Why should we go about building small? A few reasons, interconnected:
- In building small, you’re free to make more mistakes, and correct them. Inexpensive iterations leaves more time and money after each to get it right. Rather than bet on a single technology, you can test many individually over time, and elaborate on only the most promising. And with any given failure, you haven’t bet the farm on one structure, approach or technology only to see it fail because it was built on the wrong premise or with fatal flaws, and thus paying only for a very expensive education and a major setback to the movement.

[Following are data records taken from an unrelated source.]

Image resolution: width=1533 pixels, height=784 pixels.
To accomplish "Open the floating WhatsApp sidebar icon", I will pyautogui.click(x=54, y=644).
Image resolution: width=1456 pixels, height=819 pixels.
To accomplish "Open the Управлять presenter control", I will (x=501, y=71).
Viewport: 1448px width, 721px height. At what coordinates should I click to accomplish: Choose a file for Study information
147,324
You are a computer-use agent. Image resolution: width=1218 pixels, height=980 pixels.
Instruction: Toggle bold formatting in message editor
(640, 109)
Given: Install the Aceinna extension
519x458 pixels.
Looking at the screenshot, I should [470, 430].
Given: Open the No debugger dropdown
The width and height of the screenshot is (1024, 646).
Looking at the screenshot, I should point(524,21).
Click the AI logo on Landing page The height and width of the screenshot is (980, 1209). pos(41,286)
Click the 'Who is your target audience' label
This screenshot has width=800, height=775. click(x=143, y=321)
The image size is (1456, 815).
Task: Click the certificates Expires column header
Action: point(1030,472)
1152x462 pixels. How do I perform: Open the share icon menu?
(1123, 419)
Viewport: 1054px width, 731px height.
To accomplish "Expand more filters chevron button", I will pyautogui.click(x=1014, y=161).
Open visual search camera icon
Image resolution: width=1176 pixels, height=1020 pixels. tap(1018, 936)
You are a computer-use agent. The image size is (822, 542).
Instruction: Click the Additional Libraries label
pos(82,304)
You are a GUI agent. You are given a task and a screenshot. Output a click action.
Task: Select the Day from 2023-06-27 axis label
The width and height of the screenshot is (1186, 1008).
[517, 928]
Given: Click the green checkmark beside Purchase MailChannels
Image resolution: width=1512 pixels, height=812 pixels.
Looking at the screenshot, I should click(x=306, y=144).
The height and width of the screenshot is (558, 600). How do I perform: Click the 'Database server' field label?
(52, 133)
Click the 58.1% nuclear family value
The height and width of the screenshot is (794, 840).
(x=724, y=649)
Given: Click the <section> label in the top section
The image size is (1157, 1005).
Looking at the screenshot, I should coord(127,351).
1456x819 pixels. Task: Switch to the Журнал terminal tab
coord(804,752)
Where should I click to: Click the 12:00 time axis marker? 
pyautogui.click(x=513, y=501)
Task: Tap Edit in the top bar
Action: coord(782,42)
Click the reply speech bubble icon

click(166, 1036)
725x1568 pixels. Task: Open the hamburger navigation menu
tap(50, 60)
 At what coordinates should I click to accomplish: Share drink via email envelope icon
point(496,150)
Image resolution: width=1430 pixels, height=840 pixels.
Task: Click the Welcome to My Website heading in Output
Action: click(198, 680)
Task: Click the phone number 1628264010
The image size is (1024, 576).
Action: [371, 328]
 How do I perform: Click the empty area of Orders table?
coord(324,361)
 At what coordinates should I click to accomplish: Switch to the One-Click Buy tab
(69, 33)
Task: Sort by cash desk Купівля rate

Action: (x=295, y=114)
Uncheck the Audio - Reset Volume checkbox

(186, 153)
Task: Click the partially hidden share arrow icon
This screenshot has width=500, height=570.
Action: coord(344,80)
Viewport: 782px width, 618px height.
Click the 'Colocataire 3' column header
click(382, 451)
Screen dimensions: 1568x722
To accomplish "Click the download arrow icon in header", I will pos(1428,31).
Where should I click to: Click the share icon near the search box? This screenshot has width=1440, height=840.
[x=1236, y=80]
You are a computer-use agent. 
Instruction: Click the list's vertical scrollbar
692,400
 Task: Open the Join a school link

- Innovations are more likely to succeed or provide meaningful education when tested in isolation. A structure with many exploratory components has many likely points of failure - in our case, any one of them literally could sink the ship. Making incremental improvement on a working structure, or exploratory proof-of-concept structures is much more likely to produce a working result (in the form of an incrementally improved new structure) than a wholesale untested reinvention.
Let me emphasize: we don’t know what will actually work, and only experimentation and experience can provide clear answers to our first questions. Getting the earliest and least expensive education is key to quick progress. As we refine ideas, designs, ways of life, the most trustworthy, effective designs can be replicated on larger scale while smaller vessels continue to innovate. As in evolution, complex systems spring from building on and elaborating on simple systems.
Some argue that having a large early example is necessary for credibility or inspiration or somesuch - but the credibility that matters is building structures that work. Having an expensive failure can be a PR as well as financial disaster for the movement. But providing small examples that work and are continually improving with each generation enables inclined people to dream and buy into the project, on a small scale. While the press is free to consider us a curiosity while we build up a track record of progress and success. Then, when a large project is built on proven technology, the attention coincides with a healthy chance for success.
And for seasteading in the mean-time, having many small livable incrementally-improved structures is not a problem but rather in sum they represent an opportunity for enabling far greater early experiments in ocean economy and society, as compared to a single large structure. A diversity of people in a diversity of structures, making a diversity of experiments in living and collaborating asea.
The Minimal Problem
So what represents the minimal problem? What’s the smallest thing that could possibly work?
I suggest a safe but small (not fit for the claustrophobic) multi-person single household, limited to relatively shallow waters and with the necessity of relatively frequent docking (say, weekly) due to limited storage and productive facilities on board. A single person vessel may be even simpler, and perhaps should be pursued first, but does not do much to explore the needs of social life and cohabitation on board, so I prefer multi-person. Structurally, the vessel would serve as a test bed for the most promising structure for future developments, which I would guess is the spar-style platform.
Operating costs would be either be funded through on-board software development (or some other lucrative relatively solitary task able to be carried out remotely), or perhaps funded to some extent by on-shore earnings. This represents the minimal ocean economy, requiring no off-shore business or social organization.
So the only purpose here, in “Seastead I” is testing this relatively new style of structure, presumably the spar, both for seaworthiness and habitability, and thus to direct future developments.
So that’s my inclination, and now I put it to you: what do you think?